◆ Instructions for the task
Exact copies of all the entries are needed.

Data entries
= = =
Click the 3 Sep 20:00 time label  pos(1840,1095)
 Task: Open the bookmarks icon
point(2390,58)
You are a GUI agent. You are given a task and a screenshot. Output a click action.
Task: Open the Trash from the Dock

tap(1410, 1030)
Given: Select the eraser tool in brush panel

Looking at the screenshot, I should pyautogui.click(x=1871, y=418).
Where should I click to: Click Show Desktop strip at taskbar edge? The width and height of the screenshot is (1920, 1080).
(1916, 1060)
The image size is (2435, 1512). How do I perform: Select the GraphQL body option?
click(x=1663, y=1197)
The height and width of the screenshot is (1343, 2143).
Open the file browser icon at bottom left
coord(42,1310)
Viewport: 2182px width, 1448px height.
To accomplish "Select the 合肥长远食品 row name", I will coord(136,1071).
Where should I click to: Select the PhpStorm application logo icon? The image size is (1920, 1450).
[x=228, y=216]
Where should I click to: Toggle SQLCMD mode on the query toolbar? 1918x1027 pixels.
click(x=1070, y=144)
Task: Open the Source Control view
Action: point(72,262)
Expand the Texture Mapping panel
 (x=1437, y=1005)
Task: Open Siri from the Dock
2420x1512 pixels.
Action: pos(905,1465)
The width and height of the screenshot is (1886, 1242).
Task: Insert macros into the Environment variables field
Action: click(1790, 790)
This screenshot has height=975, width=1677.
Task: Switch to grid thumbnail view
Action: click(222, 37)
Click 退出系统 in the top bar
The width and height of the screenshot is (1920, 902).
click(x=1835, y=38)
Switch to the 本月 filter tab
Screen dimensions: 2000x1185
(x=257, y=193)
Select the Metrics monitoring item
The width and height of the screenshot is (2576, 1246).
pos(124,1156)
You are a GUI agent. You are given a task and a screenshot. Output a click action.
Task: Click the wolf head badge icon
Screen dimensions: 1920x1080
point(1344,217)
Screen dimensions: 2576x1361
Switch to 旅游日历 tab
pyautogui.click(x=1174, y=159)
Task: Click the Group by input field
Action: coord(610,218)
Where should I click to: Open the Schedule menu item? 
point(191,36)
= = =
◆ Result for this exercise
Click the 3 Sep 20:00 time label  pos(1840,1095)
 Task: Open the bookmarks icon
point(2390,58)
You are a GUI agent. You are given a task and a screenshot. Output a click action.
Task: Open the Trash from the Dock

tap(1410, 1030)
Given: Select the eraser tool in brush panel

Looking at the screenshot, I should pyautogui.click(x=1871, y=418).
Where should I click to: Click Show Desktop strip at taskbar edge? The width and height of the screenshot is (1920, 1080).
(1916, 1060)
The image size is (2435, 1512). How do I perform: Select the GraphQL body option?
click(x=1663, y=1197)
The height and width of the screenshot is (1343, 2143).
Open the file browser icon at bottom left
coord(42,1310)
Viewport: 2182px width, 1448px height.
To accomplish "Select the 合肥长远食品 row name", I will coord(136,1071).
Where should I click to: Select the PhpStorm application logo icon? The image size is (1920, 1450).
[x=228, y=216]
Where should I click to: Toggle SQLCMD mode on the query toolbar? 1918x1027 pixels.
click(x=1070, y=144)
Task: Open the Source Control view
Action: point(72,262)
Expand the Texture Mapping panel
 (x=1437, y=1005)
Task: Open Siri from the Dock
2420x1512 pixels.
Action: pos(905,1465)
The width and height of the screenshot is (1886, 1242).
Task: Insert macros into the Environment variables field
Action: click(1790, 790)
This screenshot has height=975, width=1677.
Task: Switch to grid thumbnail view
Action: click(222, 37)
Click 退出系统 in the top bar
The width and height of the screenshot is (1920, 902).
click(x=1835, y=38)
Switch to the 本月 filter tab
Screen dimensions: 2000x1185
(x=257, y=193)
Select the Metrics monitoring item
The width and height of the screenshot is (2576, 1246).
pos(124,1156)
You are a GUI agent. You are given a task and a screenshot. Output a click action.
Task: Click the wolf head badge icon
Screen dimensions: 1920x1080
point(1344,217)
Screen dimensions: 2576x1361
Switch to 旅游日历 tab
pyautogui.click(x=1174, y=159)
Task: Click the Group by input field
Action: coord(610,218)
Where should I click to: Open the Schedule menu item? 
point(191,36)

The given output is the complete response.